Required action >> Repeat each record exactly, skipping the pictures.

Screenshot grounding data >>
====================

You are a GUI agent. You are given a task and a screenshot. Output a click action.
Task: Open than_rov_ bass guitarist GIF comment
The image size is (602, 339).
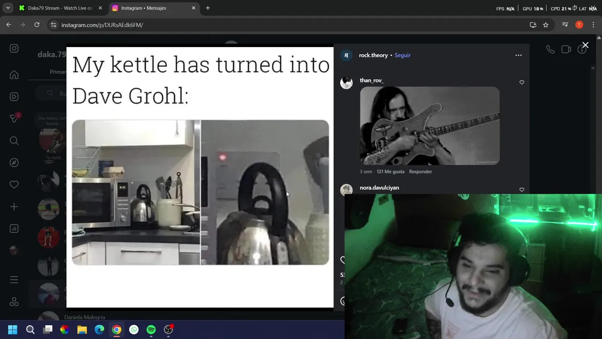(x=430, y=126)
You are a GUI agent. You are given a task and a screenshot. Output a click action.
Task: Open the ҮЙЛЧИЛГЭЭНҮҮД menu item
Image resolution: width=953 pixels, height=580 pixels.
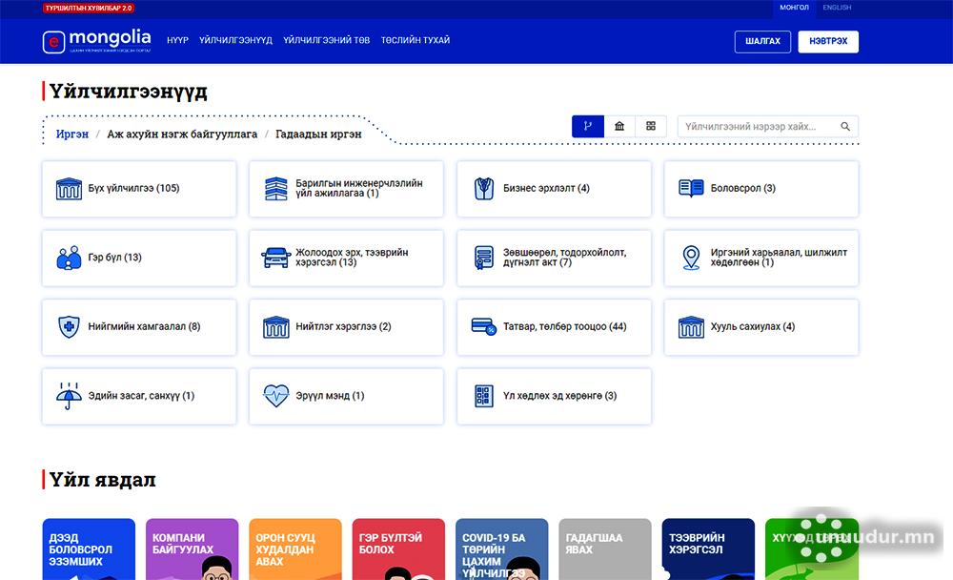click(x=235, y=41)
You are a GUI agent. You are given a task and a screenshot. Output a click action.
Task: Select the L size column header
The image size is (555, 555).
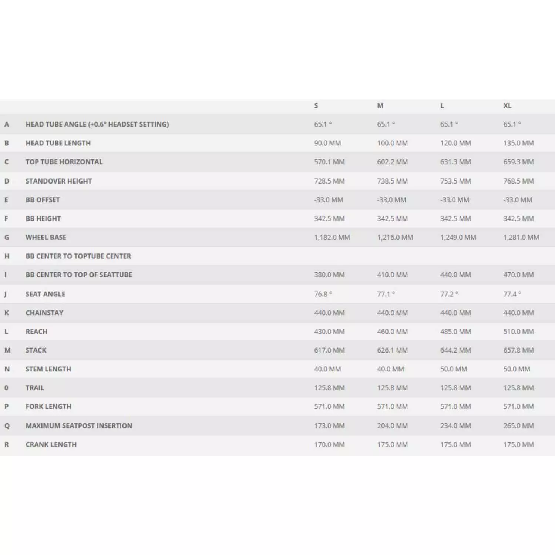pos(442,106)
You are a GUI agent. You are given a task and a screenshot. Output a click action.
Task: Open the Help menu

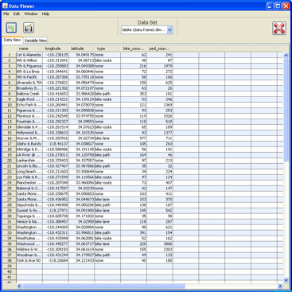45,14
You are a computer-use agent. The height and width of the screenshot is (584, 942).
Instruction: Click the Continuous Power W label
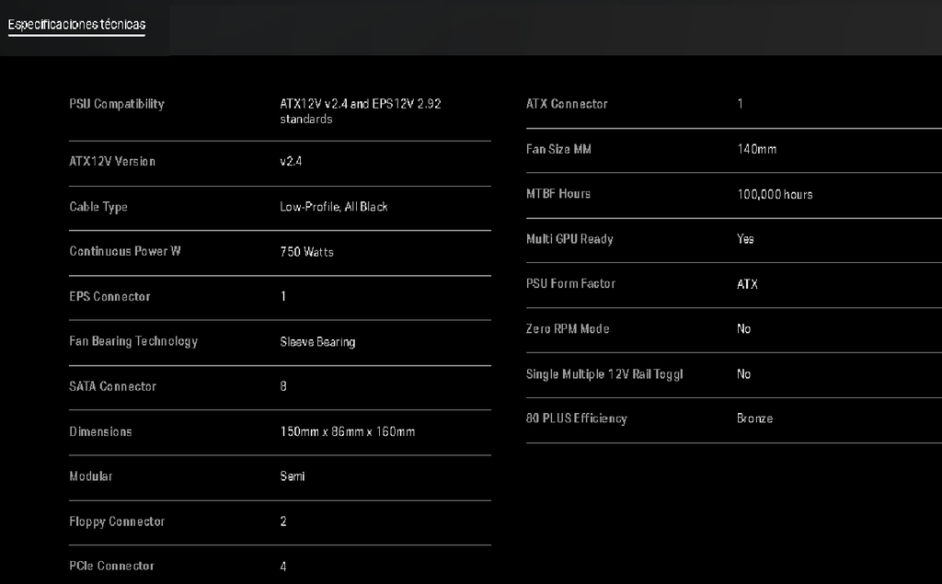click(125, 251)
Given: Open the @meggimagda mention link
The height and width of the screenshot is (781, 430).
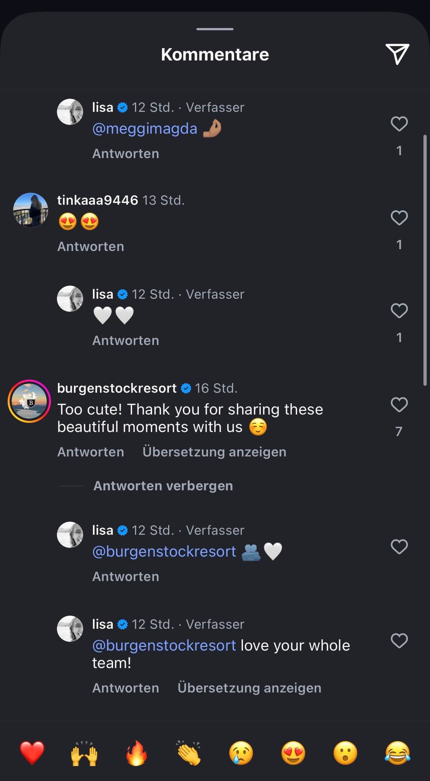Looking at the screenshot, I should [x=145, y=129].
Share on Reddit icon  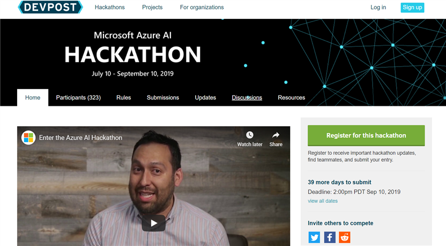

====================

Response area >>
You are a GUI agent. You are given a task and a screenshot. Output a click action.
Task: Open than_rov_ bass guitarist GIF comment
The image size is (602, 339).
(x=430, y=126)
You are a GUI agent. You are given a task and a screenshot. Output a click action.
Task: Open the ҮЙЛЧИЛГЭЭНҮҮД menu item
Image resolution: width=953 pixels, height=580 pixels.
click(x=235, y=41)
You are a GUI agent. You are given a task and a screenshot. Output a click action.
Task: Select the L size column header
The image size is (555, 555).
pos(442,106)
You are a GUI agent. You are given a task and a screenshot. Output a click action.
Task: Open the Help menu

45,14
You are a computer-use agent. The height and width of the screenshot is (584, 942).
Instruction: Click the Continuous Power W label
click(125, 251)
Given: Open the @meggimagda mention link
The height and width of the screenshot is (781, 430).
Looking at the screenshot, I should [x=145, y=129].
Share on Reddit icon  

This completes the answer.